I’ve recently run across not one, but two recent papers on Bayesian language modeling. I haven’t been living under a rock, but it has taken me a while to get my head around Bayesian modeling.
The first of these is a very flexible hierarchical model:
David M. Blei, Andrew Y. Ng and Michael I. Jordan. 2003.
Latent Dirichlet Allocation. JMLR.
Their approach is so by-the-book, that it would have made a nice example in either the hierarchical models chapter or the posterior mode chapter of Gelman et al.’s Bayesian Data Analysis. This model generates a document by first selecting a multinomial topic distribution, then for each word in the paper, selecting a topic, then for each topic, generating a word based on a conditional probability estimate of the word given the topic. The Dirichlet distribution in the title is a conjugate prior for multinomials and is used to represent the distribution from which the topic distributions are selected, with the posterior distribution (after EM style training) is also a Dirichlet. The topics are latent in that they are bootstrapped using EM rather than trained.

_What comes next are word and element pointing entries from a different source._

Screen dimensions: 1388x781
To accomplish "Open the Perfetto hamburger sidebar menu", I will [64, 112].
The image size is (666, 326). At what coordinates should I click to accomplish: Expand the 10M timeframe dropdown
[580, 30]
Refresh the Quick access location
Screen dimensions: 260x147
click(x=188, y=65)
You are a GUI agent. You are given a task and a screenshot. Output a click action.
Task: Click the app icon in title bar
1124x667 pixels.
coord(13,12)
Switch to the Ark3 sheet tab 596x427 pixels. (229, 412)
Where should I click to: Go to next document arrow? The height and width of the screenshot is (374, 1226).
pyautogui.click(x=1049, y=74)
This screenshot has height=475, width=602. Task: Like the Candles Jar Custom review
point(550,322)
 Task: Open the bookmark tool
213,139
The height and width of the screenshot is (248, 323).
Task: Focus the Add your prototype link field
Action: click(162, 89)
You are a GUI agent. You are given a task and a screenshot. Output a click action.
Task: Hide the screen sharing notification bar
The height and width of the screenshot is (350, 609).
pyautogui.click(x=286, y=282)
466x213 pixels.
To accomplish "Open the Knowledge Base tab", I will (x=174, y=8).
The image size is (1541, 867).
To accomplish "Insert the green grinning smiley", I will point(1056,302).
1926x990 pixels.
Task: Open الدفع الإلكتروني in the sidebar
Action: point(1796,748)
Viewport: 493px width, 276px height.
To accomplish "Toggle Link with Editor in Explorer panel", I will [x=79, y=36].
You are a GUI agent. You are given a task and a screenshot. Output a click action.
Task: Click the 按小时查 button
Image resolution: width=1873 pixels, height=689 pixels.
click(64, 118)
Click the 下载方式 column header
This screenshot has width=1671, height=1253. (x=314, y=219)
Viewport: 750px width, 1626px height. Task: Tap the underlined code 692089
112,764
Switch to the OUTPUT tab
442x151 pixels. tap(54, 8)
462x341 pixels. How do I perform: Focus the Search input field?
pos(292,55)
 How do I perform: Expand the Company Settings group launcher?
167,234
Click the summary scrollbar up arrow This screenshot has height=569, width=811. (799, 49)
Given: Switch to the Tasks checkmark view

The obvious applications are in multi-class clustering, where an optimal mixture of topics may be inferred for each document. It’s also being used for dimensionality reduction in the same way as latent semantic indexing (LSI).
I’m going to use a simpler latent Dirichlet model for inferring paradigms for morphological stemming from unlabeled data. The inference is a bit simple as there’s only one paradigm chosen per word, in contrast with the multiple topics chosen per document. With EM-style training, this will amount to what’s often called "model-based clustering", or "soft clustering", or just "EM clustering". My models aren’t simple conditionals, but will be a combination of length model (for stems and suffixes) and a character language model for generating the actual stems. Note that this proposal is not at all what Erwin Chan did recently in his 2006 SIGPHON paper Learning probabilistic paradigms for morphology in a latent class model; he applied LDA to perform a divisive clustering of stems and suffixes, with the goal of retrieving linguistically sensible hard clusters for stems and suffixes.
Another paper in this paradigm brings in correlation between topics, Laffterty and
Blei’s 2005 NIPS paper, Correlated Topic Models. The basic Dirichlet/multinomial model has been used for IR (Lafferty and Zhai), as has the LDA (Zhai).
The second of these papers solves a problem I’ve been mulling over for years, which is how to model the Zipf-like (power law) distribution of language with a reasonable prior and inference scheme. For the answer, look no further than:
Yee Whye Teh. 2006. A hierarchical Bayesian LM based on Pitman-Yor Processes. ACL.
The Pitman-Yor process is also known as a Chinese restaurant process. The standard presentation is that there’s a restaurant with infinitely many tables of infinite capacity and a sequence of customers showing up. Each customer either sits at an existing table with probability proportional to how many people are already sitting there, or sits at a new table with a small probability. This leads to a natural power-law distribution. What’s really nice is that simulated draws can be made pretty much the way the model’s described. And what’s really neat is that the empirical Bayes priors look just like Kneser-Ney smoothing.
The language model performs about as well as Kneser-Ney smoothing (which is itself just what is known as "update exclusion" in the prediction-by-partial matching compression literature) with token trigrams on 14M tokens of English news training data. LingPipe’s Witten-Bell smoothing for character n-grams performed indistinguishably from Kneser-Ney smoothing. In any case, Pitman-Yor’s far too costly for our uses, at least with the sampling Teh describes, but I’m curious as to how low we can bound the entropy rate of a source like MEDLINE.
I think the analogy could be improved. Instead of tables, imagine a Chinese restaurant that can make infinitely many different dishes. Each customer comes in and says “I’ll have what he’s having” with probability proportional to the number of people already having a dish, and says “I’ll have something no one else is having” with some small probability.
The obvious step is to combine these two ideas to get a very tight model. Use LDA to do what Chen and Goodman did with mixing topics, and use Pitman-Yor to do the estimation of the models (replacing the simple conditional estimates used in LDA). I wouldn’t be surprised if someone does this for ACL.